**Excerpted text:**
* Begin *
The riding position is all about comfort and the windscreen does a pretty nice job of restricting wind blasting onto the rider’s chest without creating any annoying helmet buffeting.

The TRK 251 uses a 249cc, four-valve, single-cylinder liquid-cooled engine. The immediate impression is that this engine sounds like any other run-of-the-mill single cylinder — there is no sweet music coming out of the exhaust pipe like you would expect from Benelli’s parallel-twin motors.

The motor also feels buzzy in the foot pegs and there is no shaking the sense that it is not as refined as its rivals. On the plus side, the gearing in the first four gears is nice and short — the engine feels tractable and easy to use in higher gears at slow speeds.

With 25.8hp, the performance is decent. It is noticeably quicker than the likes of the Royal Enfield Himalayan and the much lighter Xpulse 200 4V. In the 0-100kph run, it is only about a second slower than the more powerful KTM 250 Adventure. In fact, the short gearing has resulted in quicker in-gear acceleration times than the KTM managed in our tests.

As for fuel efficiency, our test figures were not as high as what we got with the KTM 250 Adventure. But the Benelli has a much bigger 18-litre fuel tank, so it will probably cover longer distances on a tankful. Overall, the performance available is decently brisk, but this is the sort of bike that prefers to be ridden in a more gentle manner.

Given the way this bike looks, you will probably think it has some decent off-roading abilities, but there are plenty of signs that this are more of a street bike in ADV attire. Perhaps, the clearest of them is the fact that it runs on 17-inch wheels wrapped in sporty Metzeler M5 tyres.

There are other things as well, such as the shape of the fuel tank that does not feel very natural while standing up, or the fact that there is no underbelly protection for the engine.

More so, the suspension travel figures — 135mm and 60mm at the front and rear, respectively — are what you would expect from a standard street bike. Finally, there is no way to turn off the rear ABS, which makes it tricky to slow down in time on loose surfaces.

One of the most disappointing aspects is the braking. Our test numbers are actually quite good, but the brake feel is dull, and for really strong braking, you have to grab the lever with all five fingers and pull as hard as you can. The dual-channel ABS system also feels quite intrusive at times. In fact, we had a couple of instances where we were lightly braking over some bumps on the road and the ABS kicked in aggressively. This turned the brake lever hard and significantly increased the stopping distance. Benelli needs to work on this.
* End *
**Data supplied:**
* Begin *
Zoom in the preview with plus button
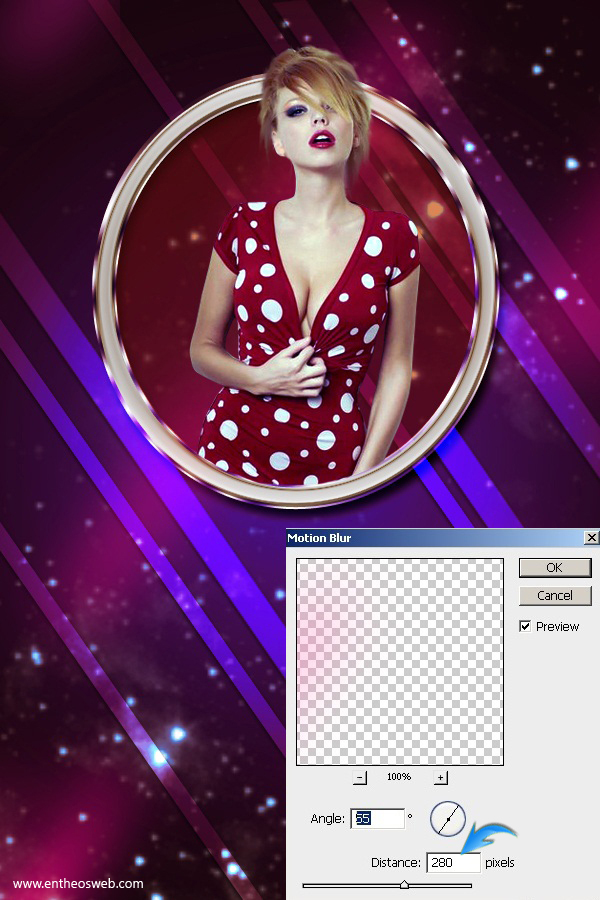 pyautogui.click(x=440, y=777)
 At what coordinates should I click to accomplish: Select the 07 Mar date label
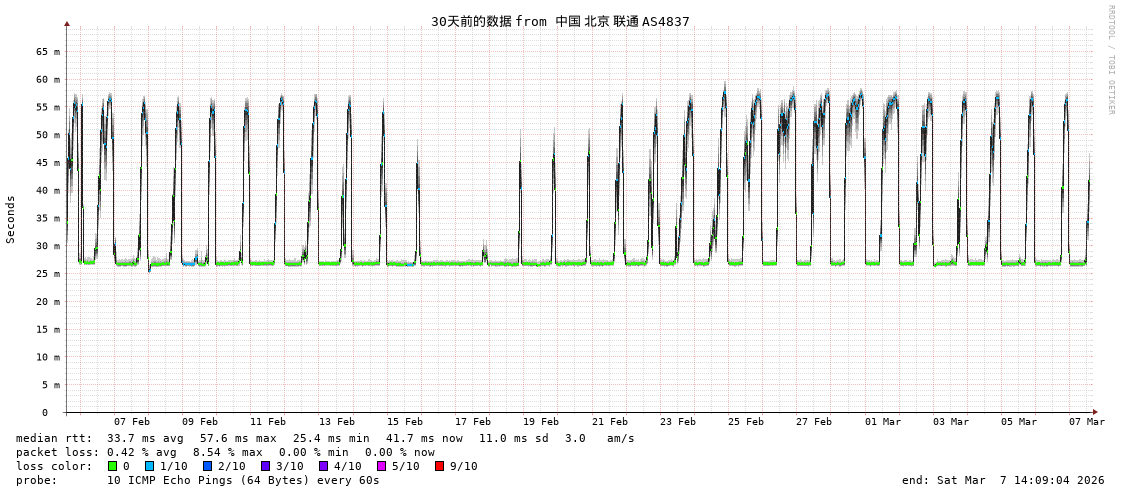click(x=1086, y=422)
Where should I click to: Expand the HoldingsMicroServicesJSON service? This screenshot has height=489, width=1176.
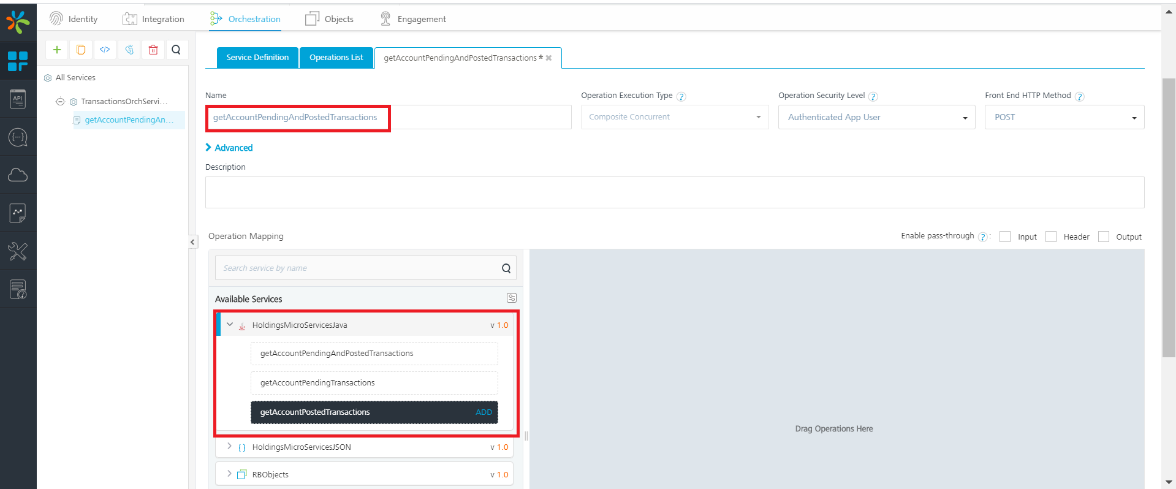(x=229, y=446)
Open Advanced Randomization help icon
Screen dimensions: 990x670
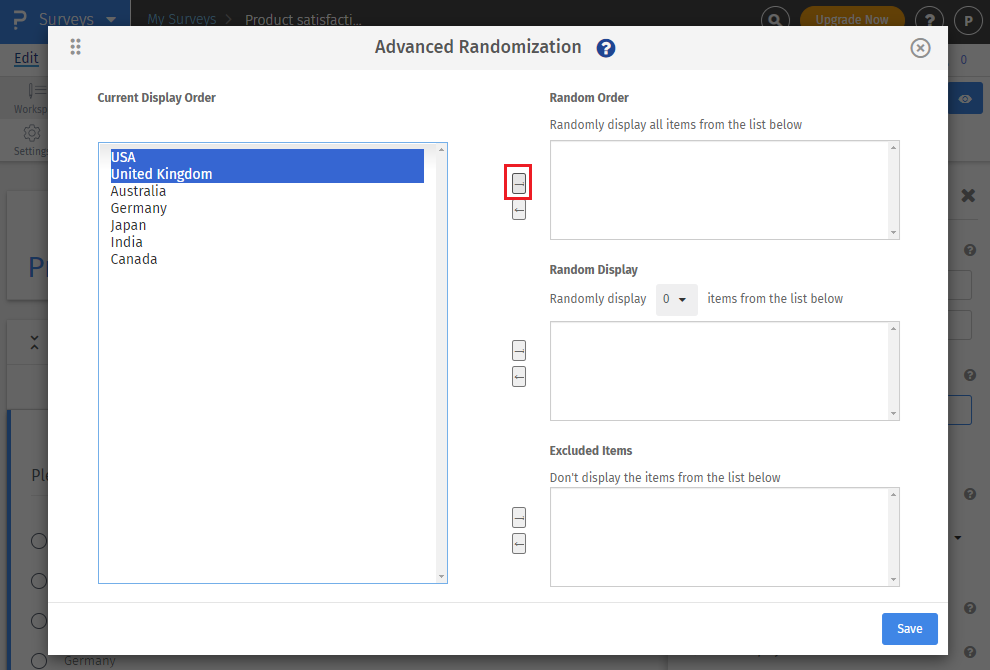click(x=605, y=48)
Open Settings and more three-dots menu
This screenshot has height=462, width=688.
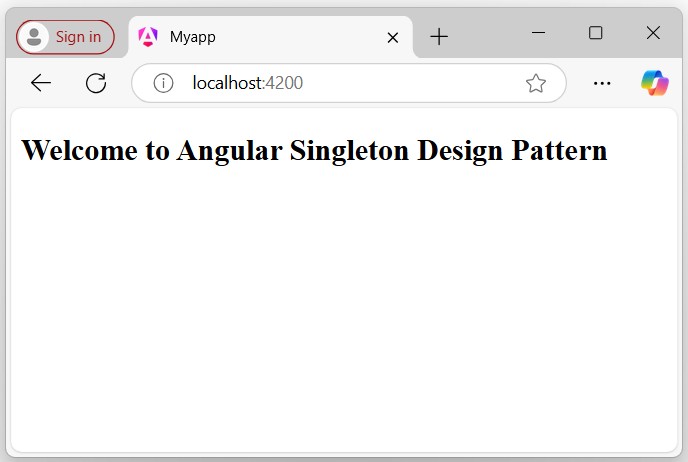click(x=602, y=83)
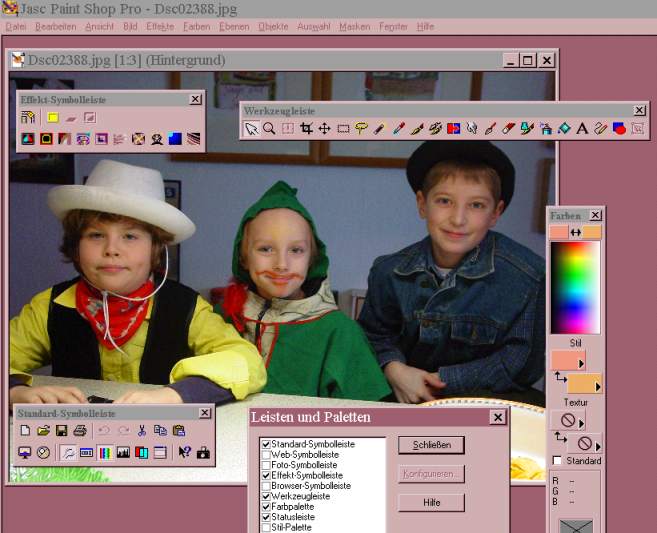This screenshot has height=533, width=657.
Task: Click the Hilfe button in dialog
Action: [x=431, y=503]
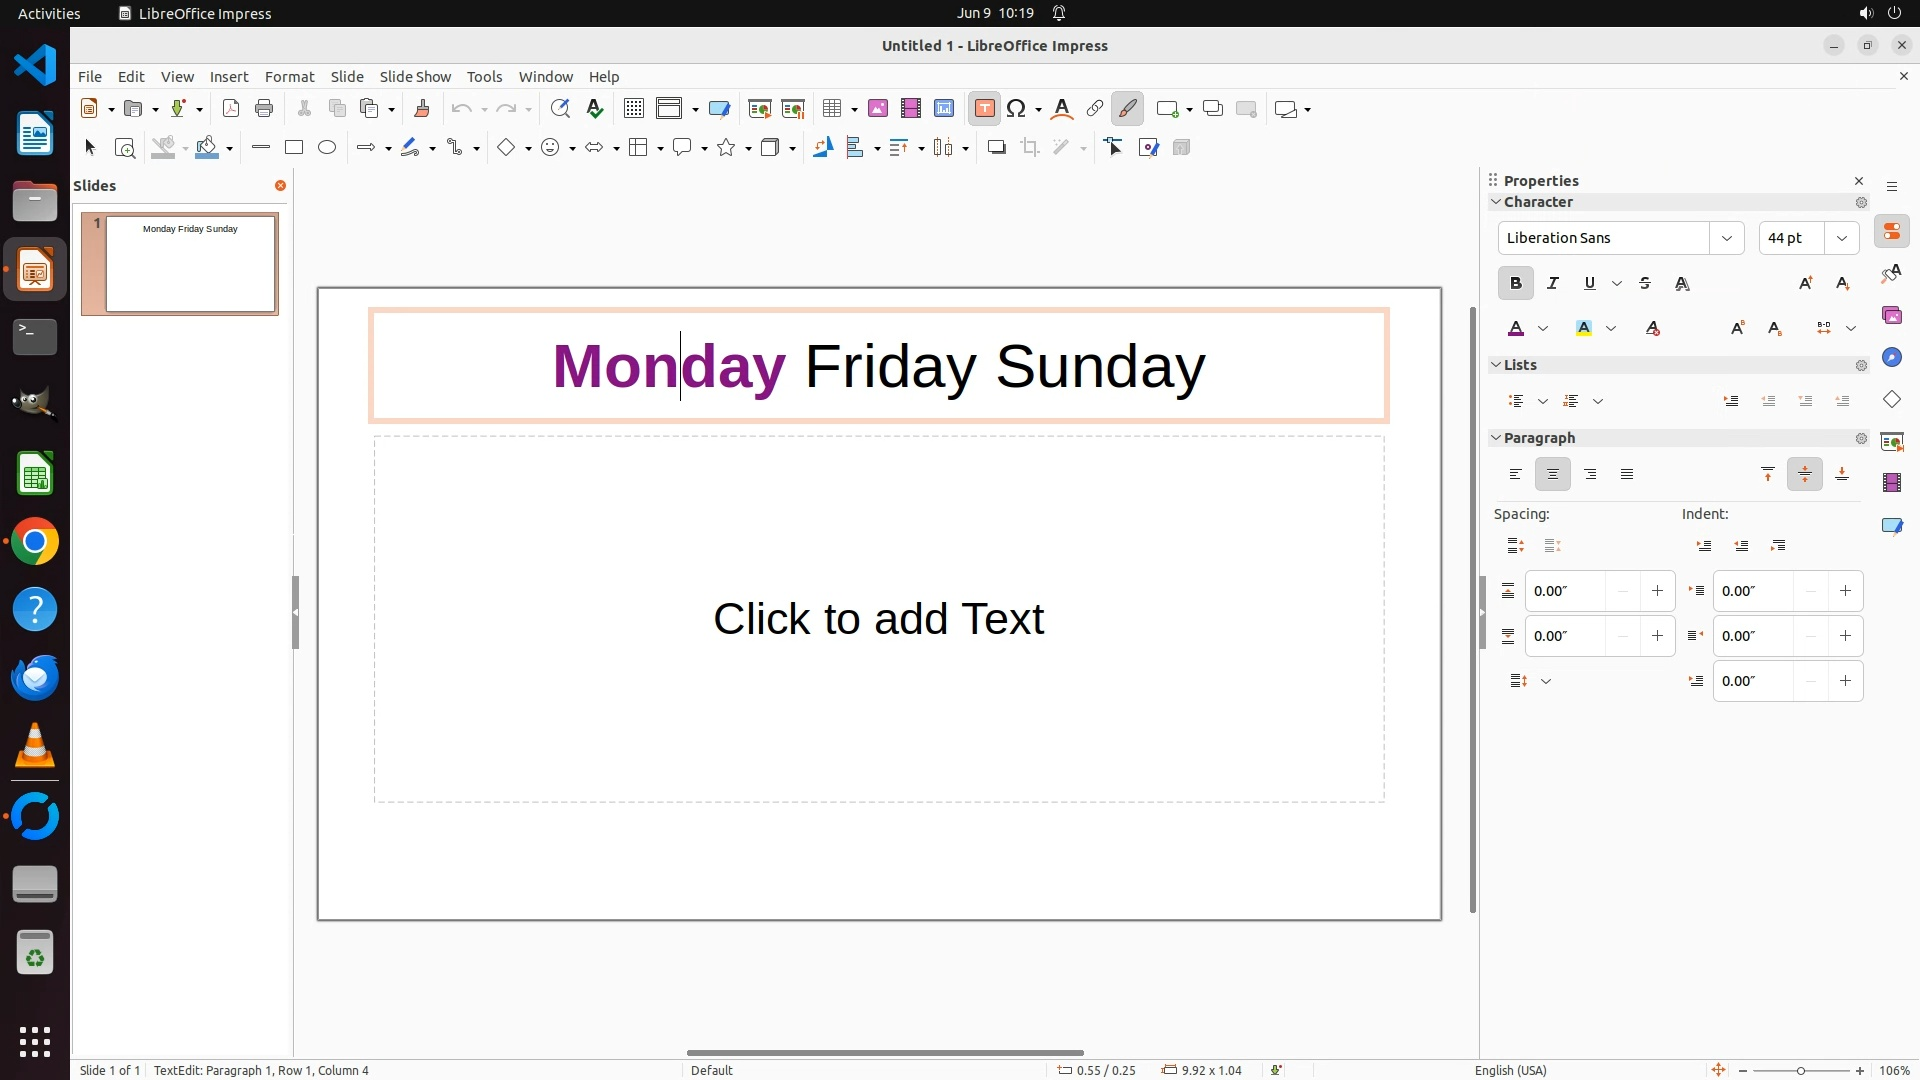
* End *
**What to work on:**
• a. According to the motorcycle review, what is the displacement of the TRK 251's engine?
• b. Rewrite the part of the entries that opens with the line containing "Open Advanced Randomization help icon" and closes at the end of the entries, changing "Settings" to "Preferences" and keeping everything else the same. Leave out the pictures.

**Expected answers:**
• a. 249cc.

• b.
Open Advanced Randomization help icon
Screen dimensions: 990x670
click(x=605, y=48)
Open Preferences and more three-dots menu
This screenshot has height=462, width=688.
click(x=602, y=83)
This screenshot has height=533, width=657.
Task: Click the Hilfe button in dialog
Action: [x=431, y=503]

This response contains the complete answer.